Chris 

Thanks, but I tried it before without success.

I still get this on Drill 0.7. 

select t.entities.hashtags from dfs.twitter.`/nfl` t where 
t.entities.hashtags[0] is not null limit 10;

Error: exception while executing query: Failure while executing query. 
(state=,code=0)
Query failed: Query failed: Failure while running fragment., Failure while 
trying to materialize incoming schema.  Errors:

Error in expression at index 0.  Error: Missing function implementation: 
[isnotnull(MAP-REQUIRED)].  Full expression: null.. [ 
0dab71b6-1860-4739-b752-1458ed29b671 on drilldemo:31010 ]
[ 0dab71b6-1860-4739-b752-1458ed29b671 on drilldemo:31010 ]

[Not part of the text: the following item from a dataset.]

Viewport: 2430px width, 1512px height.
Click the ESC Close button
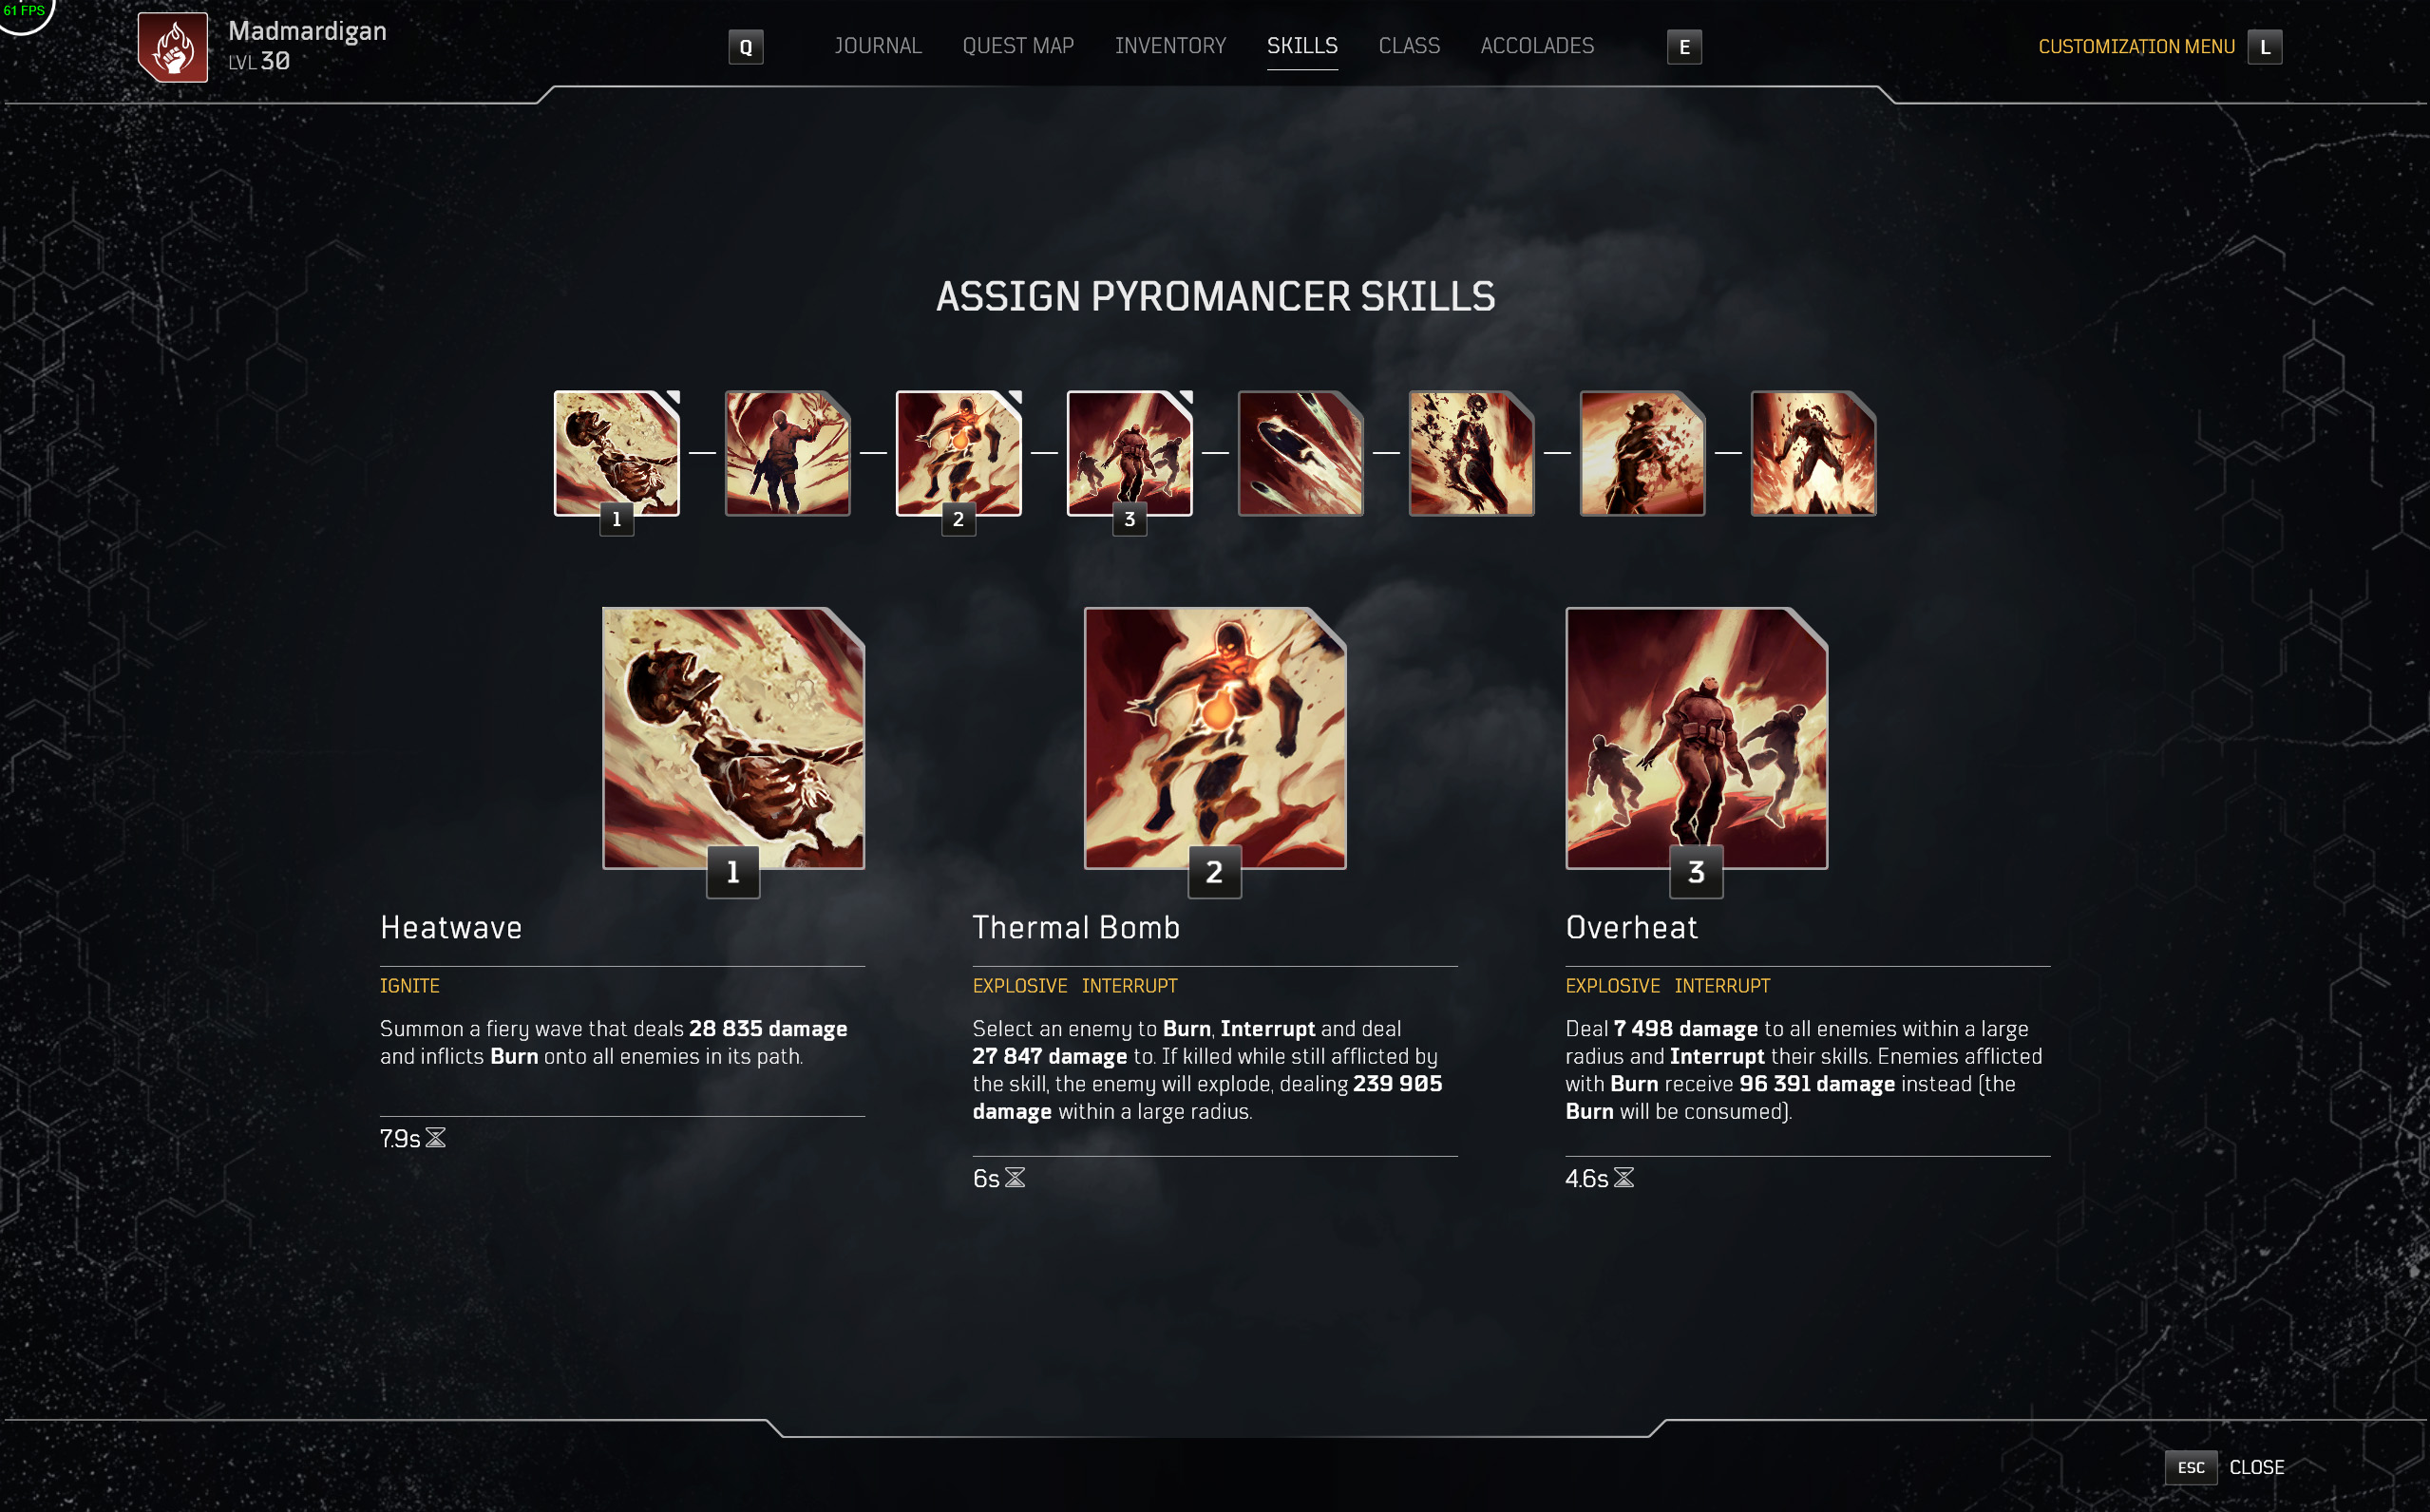pos(2225,1467)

Mine seems finicky about even using the first element in the array

select t.entities.hashtags[0] from dfs.twitter.`/nfl` t limit 10;

Query failed: Query failed: Failure while running fragment., index: 4, length: 
4 (expected: range(0, 4)) [ 62cd2d3a-546e-41c8-a0c5-4da2b81c2ef8 on 
drilldemo:31010 ]
[ 62cd2d3a-546e-41c8-a0c5-4da2b81c2ef8 on drilldemo:31010 ]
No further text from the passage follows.